Je remercie enfin l’ensemble des écrivains haïtiens (ils sont nombreux) qui écrivent dans nos deux langues : le créole et le français. Ce que j’écris est en dialogue avec ce qu’eux font. C’est un vaste petit monde que la littérature haïtienne, et je souhaite aux lecteurs francophones de pouvoir le découvrir. Puisse ce prix attribué à Lyonel  Trouillot contribuer à ouvrir les yeux sur l’ensemble de la littérature haïtienne.

Merci encore au jury.


Richard Morgiève, Vertig, Denoël, 2005



                                                           Zéro

Mon chien s’appelait Wik mon chat Bijou mon grand-père Henri ma grand-mère Fleurine ma mère Andrée mon père Stéphane ils sont tous morts.

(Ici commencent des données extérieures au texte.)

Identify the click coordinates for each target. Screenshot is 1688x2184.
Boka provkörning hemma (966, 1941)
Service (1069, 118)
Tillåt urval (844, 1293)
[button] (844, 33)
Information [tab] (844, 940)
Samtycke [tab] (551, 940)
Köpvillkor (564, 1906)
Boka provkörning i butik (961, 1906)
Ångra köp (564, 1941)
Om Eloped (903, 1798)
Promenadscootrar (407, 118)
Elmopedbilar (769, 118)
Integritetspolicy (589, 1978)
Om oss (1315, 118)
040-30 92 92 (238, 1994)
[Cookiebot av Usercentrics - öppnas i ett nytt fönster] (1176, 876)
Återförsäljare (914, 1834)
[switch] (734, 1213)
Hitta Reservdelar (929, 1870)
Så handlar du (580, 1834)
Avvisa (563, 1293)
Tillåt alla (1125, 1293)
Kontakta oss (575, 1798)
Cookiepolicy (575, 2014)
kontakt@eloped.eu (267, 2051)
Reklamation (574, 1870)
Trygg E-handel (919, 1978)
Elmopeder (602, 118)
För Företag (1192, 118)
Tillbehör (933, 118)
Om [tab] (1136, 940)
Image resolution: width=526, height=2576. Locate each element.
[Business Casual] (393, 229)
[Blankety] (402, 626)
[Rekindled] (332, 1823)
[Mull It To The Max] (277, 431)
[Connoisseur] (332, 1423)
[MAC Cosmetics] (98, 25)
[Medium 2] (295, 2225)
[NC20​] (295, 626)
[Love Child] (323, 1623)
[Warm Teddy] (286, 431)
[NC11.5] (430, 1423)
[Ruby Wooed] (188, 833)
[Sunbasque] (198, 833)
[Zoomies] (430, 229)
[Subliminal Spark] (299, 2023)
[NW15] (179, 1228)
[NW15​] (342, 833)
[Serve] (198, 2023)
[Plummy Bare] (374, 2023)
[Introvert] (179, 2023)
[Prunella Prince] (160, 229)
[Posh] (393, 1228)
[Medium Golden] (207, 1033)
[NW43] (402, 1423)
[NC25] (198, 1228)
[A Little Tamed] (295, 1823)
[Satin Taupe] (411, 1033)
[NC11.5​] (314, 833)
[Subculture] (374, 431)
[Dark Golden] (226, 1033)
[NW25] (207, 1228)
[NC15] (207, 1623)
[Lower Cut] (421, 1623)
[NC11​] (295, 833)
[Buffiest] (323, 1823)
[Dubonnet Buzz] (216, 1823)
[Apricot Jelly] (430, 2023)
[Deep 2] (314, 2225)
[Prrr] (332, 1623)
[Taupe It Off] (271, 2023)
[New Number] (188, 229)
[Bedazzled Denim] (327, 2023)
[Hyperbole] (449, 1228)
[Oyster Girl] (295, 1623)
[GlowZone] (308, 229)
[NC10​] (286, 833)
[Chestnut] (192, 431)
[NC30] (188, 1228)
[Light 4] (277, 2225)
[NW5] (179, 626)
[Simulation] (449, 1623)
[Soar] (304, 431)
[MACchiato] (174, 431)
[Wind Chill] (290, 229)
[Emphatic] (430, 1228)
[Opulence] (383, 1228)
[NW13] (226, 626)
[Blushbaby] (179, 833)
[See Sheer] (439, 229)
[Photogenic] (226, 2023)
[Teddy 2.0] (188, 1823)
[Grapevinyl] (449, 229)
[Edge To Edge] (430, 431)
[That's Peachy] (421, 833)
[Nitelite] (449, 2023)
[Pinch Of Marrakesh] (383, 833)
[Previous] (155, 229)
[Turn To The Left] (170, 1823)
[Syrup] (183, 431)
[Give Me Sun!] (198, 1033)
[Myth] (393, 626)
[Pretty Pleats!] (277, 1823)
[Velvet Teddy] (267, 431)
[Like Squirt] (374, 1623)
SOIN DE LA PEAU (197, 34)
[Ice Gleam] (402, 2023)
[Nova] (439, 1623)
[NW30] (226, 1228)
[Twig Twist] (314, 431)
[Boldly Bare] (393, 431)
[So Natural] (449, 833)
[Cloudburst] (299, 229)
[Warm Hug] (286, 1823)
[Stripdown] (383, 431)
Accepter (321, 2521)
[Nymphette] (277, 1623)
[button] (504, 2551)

                                                           Un

Merci à Olivier Rubinstein il m’a accueilli chez Denoël me lit m’encourage et en plus me donne de l’argent.
Merci à Florence Robert mon dirty Harry mon éditrice mon analyste elle me gronde sévèrement travaille quotidiennement pour moi, sans elle je n’écrirais pas les livres que j’écris.
Merci à Nathalie Proth sans elle le lien ne se ferait pas avec les journalistes.


                                                           Zéro

J’ai cru que j’étais orphelin mais j’ai découvert que non j’étais l’enfant du langage.

                                  
                                                           Un

Merci à la Fondation la Poste en oubliant la dernière lettre elle m’a donné un livre.

                                  
                                                           Zéro

Cela fait vint-cinq ans que j’écris, la valeur n’attend pas le nombre des années mais les années mesurent l’engagement, l’amour.


                                                           Un

Merci à la brasserie Wepler les écrivains ont besoin de vin.


                                                           Zéro

Au fil des années j’ai compris que j’étais unique qu’il n’y avait qu’un Richard Morgiève au monde qu’il fallait que je sois unique, sincère.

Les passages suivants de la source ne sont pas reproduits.